Try it:
Each record should be returned exactly as it is written.

Material shown:
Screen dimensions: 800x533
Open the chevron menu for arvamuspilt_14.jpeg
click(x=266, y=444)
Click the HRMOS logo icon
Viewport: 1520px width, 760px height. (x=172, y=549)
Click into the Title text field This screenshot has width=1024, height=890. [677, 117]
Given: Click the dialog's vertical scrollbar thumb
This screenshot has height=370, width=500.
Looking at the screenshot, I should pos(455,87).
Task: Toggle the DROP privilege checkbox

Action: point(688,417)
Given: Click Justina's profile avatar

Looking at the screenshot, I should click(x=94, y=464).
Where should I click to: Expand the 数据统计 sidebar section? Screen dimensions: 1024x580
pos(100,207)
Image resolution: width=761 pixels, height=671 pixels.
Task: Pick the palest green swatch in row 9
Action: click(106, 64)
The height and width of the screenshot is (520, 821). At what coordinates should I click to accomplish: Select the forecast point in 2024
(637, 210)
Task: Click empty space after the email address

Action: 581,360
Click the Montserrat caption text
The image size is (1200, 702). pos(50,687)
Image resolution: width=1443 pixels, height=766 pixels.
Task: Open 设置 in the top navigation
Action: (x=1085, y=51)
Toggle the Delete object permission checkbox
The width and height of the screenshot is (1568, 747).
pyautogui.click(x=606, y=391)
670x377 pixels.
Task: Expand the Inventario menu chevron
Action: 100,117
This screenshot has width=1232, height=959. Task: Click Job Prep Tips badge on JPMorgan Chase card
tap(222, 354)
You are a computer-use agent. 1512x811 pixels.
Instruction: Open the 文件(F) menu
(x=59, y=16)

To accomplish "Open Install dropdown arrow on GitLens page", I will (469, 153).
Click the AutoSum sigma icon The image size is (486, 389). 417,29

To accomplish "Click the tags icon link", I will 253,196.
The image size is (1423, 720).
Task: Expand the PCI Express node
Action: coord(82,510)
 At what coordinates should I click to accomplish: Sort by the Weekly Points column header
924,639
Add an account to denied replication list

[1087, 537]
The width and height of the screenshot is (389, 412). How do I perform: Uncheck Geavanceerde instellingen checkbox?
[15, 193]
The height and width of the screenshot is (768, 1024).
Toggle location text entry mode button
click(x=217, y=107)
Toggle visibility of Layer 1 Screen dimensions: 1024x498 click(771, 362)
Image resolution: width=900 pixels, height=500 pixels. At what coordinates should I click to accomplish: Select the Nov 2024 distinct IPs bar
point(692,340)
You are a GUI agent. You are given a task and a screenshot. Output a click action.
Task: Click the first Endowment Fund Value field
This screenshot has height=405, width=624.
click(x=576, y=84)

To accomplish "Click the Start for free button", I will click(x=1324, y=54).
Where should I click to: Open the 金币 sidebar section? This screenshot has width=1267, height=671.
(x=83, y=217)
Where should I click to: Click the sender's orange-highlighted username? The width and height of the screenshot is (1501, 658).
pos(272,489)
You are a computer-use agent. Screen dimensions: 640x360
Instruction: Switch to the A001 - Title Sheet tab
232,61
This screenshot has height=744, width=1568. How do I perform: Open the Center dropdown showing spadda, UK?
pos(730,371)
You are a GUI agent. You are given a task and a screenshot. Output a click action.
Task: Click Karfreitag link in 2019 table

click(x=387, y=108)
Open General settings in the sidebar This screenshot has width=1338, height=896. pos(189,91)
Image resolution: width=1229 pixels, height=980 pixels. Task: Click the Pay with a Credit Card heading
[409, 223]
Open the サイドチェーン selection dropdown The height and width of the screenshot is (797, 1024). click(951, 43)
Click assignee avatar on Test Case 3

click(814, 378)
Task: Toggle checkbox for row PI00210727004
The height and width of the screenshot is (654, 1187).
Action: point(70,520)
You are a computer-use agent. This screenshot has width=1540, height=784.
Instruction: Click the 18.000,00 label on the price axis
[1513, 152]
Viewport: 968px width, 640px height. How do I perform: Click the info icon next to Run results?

Exercise output:
Screen dimensions: 800x533
Open the chevron menu for arvamuspilt_14.jpeg
click(x=266, y=444)
Click the HRMOS logo icon
Viewport: 1520px width, 760px height. (x=172, y=549)
Click into the Title text field This screenshot has width=1024, height=890. [677, 117]
Given: Click the dialog's vertical scrollbar thumb
This screenshot has height=370, width=500.
Looking at the screenshot, I should pos(455,87).
Task: Toggle the DROP privilege checkbox

Action: point(688,417)
Given: Click Justina's profile avatar

Looking at the screenshot, I should click(x=94, y=464).
Where should I click to: Expand the 数据统计 sidebar section? Screen dimensions: 1024x580
pos(100,207)
Image resolution: width=761 pixels, height=671 pixels.
Task: Pick the palest green swatch in row 9
Action: click(106, 64)
The height and width of the screenshot is (520, 821). At what coordinates should I click to accomplish: Select the forecast point in 2024
(637, 210)
Task: Click empty space after the email address

Action: 581,360
Click the Montserrat caption text
The image size is (1200, 702). pos(50,687)
Image resolution: width=1443 pixels, height=766 pixels.
Task: Open 设置 in the top navigation
Action: (x=1085, y=51)
Toggle the Delete object permission checkbox
The width and height of the screenshot is (1568, 747).
pyautogui.click(x=606, y=391)
670x377 pixels.
Task: Expand the Inventario menu chevron
Action: 100,117
This screenshot has width=1232, height=959. Task: Click Job Prep Tips badge on JPMorgan Chase card
tap(222, 354)
You are a computer-use agent. 1512x811 pixels.
Instruction: Open the 文件(F) menu
(x=59, y=16)

To accomplish "Open Install dropdown arrow on GitLens page", I will (469, 153).
Click the AutoSum sigma icon The image size is (486, 389). 417,29

To accomplish "Click the tags icon link", I will 253,196.
The image size is (1423, 720).
Task: Expand the PCI Express node
Action: coord(82,510)
 At what coordinates should I click to accomplish: Sort by the Weekly Points column header
924,639
Add an account to denied replication list

[1087, 537]
The width and height of the screenshot is (389, 412). How do I perform: Uncheck Geavanceerde instellingen checkbox?
[15, 193]
The height and width of the screenshot is (768, 1024).
Toggle location text entry mode button
click(x=217, y=107)
Toggle visibility of Layer 1 Screen dimensions: 1024x498 click(771, 362)
Image resolution: width=900 pixels, height=500 pixels. At what coordinates should I click to accomplish: Select the Nov 2024 distinct IPs bar
point(692,340)
You are a GUI agent. You are given a task and a screenshot. Output a click action.
Task: Click the first Endowment Fund Value field
This screenshot has height=405, width=624.
click(x=576, y=84)

To accomplish "Click the Start for free button", I will click(x=1324, y=54).
Where should I click to: Open the 金币 sidebar section? This screenshot has width=1267, height=671.
(x=83, y=217)
Where should I click to: Click the sender's orange-highlighted username? The width and height of the screenshot is (1501, 658).
pos(272,489)
You are a computer-use agent. Screen dimensions: 640x360
Instruction: Switch to the A001 - Title Sheet tab
232,61
This screenshot has height=744, width=1568. How do I perform: Open the Center dropdown showing spadda, UK?
pos(730,371)
You are a GUI agent. You are given a task and a screenshot. Output a click action.
Task: Click Karfreitag link in 2019 table

click(x=387, y=108)
Open General settings in the sidebar This screenshot has width=1338, height=896. pos(189,91)
Image resolution: width=1229 pixels, height=980 pixels. Task: Click the Pay with a Credit Card heading
[409, 223]
Open the サイドチェーン selection dropdown The height and width of the screenshot is (797, 1024). click(951, 43)
Click assignee avatar on Test Case 3

click(814, 378)
Task: Toggle checkbox for row PI00210727004
The height and width of the screenshot is (654, 1187).
Action: point(70,520)
You are a computer-use agent. This screenshot has width=1540, height=784.
Instruction: Click the 18.000,00 label on the price axis
[1513, 152]
Viewport: 968px width, 640px height. How do I perform: Click the info icon next to Run results?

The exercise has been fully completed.